Cruz, the Texan who's been anything but a wait-your-turn freshman, and Lee, the tea party-backed giant slayer from Utah's 2010 election, spent months this summer pressuring Republicans to link any stopgap spending bill to keep the government running with permanently starving Obama's health overhaul of money.

The two former Supreme Court clerks are determined to reverse Obama's signature domestic law, which the conservative court of Chief Justice John Roberts upheld in 2012.

The senators scored a win Friday when the Republican-led House, pushed by rambunctious rank-and-file members, passed a spending measure that would unravel the law. But the approach faces near-certain defeat in the Democratic-controlled Senate, where lawmakers in both parties complain that Cruz and Lee are pushing a losing cause.

In the meantime, their strategy has roiled many in the GOP, with plenty of public and private carping. House Speaker John Boehner, R-Ohio, subtly challenged Cruz and Lee to back up their words next week.

"I expect my Senate colleagues to be up for the battle," Boehner said.

Several Republicans say the tactic could lead to a government shutdown Oct. 1, the start of the new budget year, that would undercut the GOP politically as it faces a Democratic president weakened by perceived missteps on Syria.

They question Cruz and Lee's uncompromising approach, which has raised money for outside conservative groups and provided them with more than 1 million signatures on a "Defund It" petition; those are names that could be mined for future fundraising. Cruz's recent political moves have stirred talk of a 2016 presidential run.

Some Republicans privately fume that Cruz and Lee, stars of "Defund Obamacare" ads from the Senate Conservatives Fund, come off as the only two Republicans opposed to the health care law when in fact Republicans were united for months against Obama and the Democrats in trying to head off the law in 2009 and still vehemently oppose it.

The infighting, brutally on display in GOP primaries in Kentucky, South Carolina and Tennessee, could undermine the GOP's legitimate shot at winning a Senate majority next year. Twenty-one Democratic seats are on state ballots next year compared with 14 Republican. The GOP will need to gain six seats to win control of the chamber.

"I hate Obamacare," said Sen. Orrin Hatch, R-Utah. "I think it's one of the worst things that's been peddled off on America. I don't blame anybody for doing what they can to try to kill it, but there should be an end game."

Sen.
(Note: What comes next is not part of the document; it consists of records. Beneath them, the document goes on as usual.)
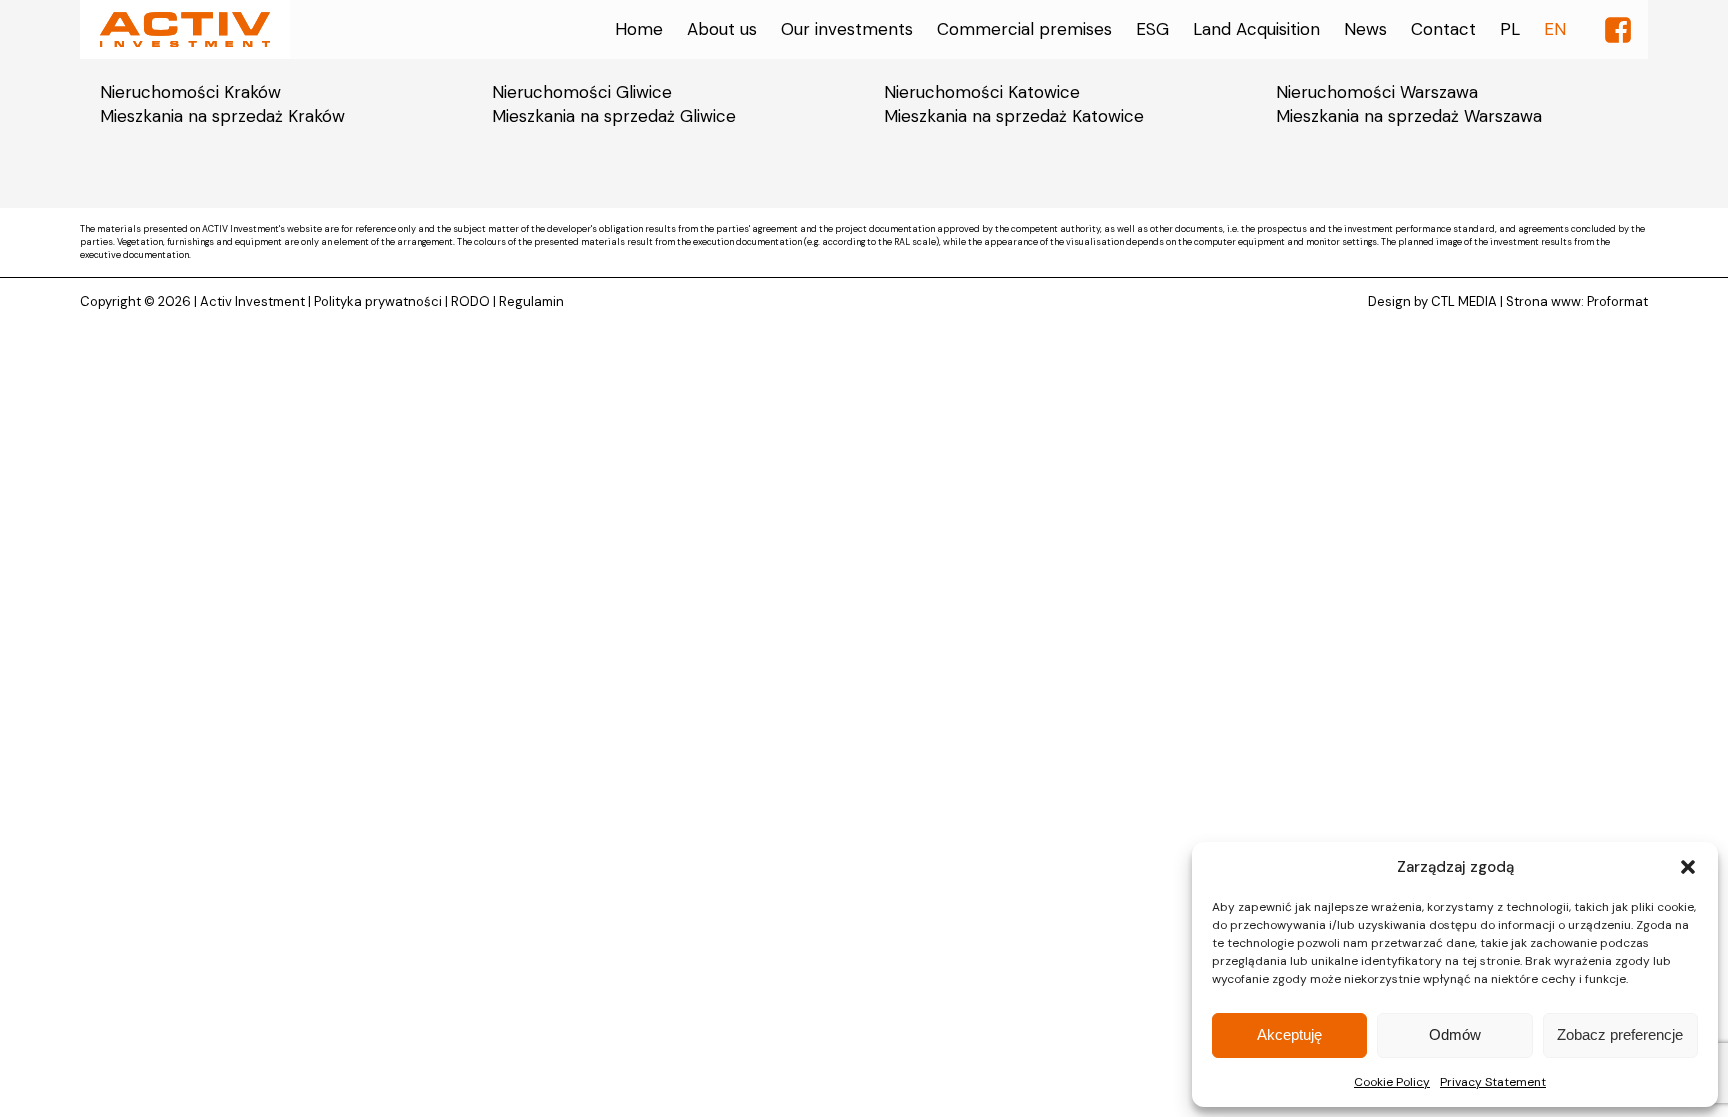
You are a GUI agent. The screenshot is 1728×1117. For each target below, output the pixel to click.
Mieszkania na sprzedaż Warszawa (1409, 116)
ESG (1152, 29)
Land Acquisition (1256, 29)
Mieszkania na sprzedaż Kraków (222, 116)
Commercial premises (1024, 29)
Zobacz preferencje (1620, 1034)
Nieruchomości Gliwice (582, 92)
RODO (470, 301)
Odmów (1455, 1034)
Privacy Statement (1493, 1082)
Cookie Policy (1392, 1082)
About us (722, 29)
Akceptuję (1289, 1034)
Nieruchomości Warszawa (1377, 92)
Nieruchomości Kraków (190, 92)
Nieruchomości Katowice (982, 92)
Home (639, 29)
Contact (1443, 29)
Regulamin (531, 301)
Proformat (1617, 301)
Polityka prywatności (378, 301)
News (1365, 29)
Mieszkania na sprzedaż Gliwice (614, 116)
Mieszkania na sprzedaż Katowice (1014, 116)
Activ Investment (252, 301)
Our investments (847, 29)
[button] (1688, 867)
Tom Coburn, R-Okla., called the combination of defunding "Obamacare" and the spending bill a "political ploy."

Lee said that although the conventional wisdom is Senate Majority Leader Harry Reid, D-Nev., has the votes to stop their effort, "in the meantime, those of us who feel strongly that Obamacare needs to be defunded will continue with our message."

In several fundraising appeals, Lee has warned that Obama, Democrats, the media and "even some from own party" are lying about his efforts to defund "Obamacare," saying he's trying to shut down the government. Not so, says Lee, who argues that he's trying to keep the government operating and end the health care law.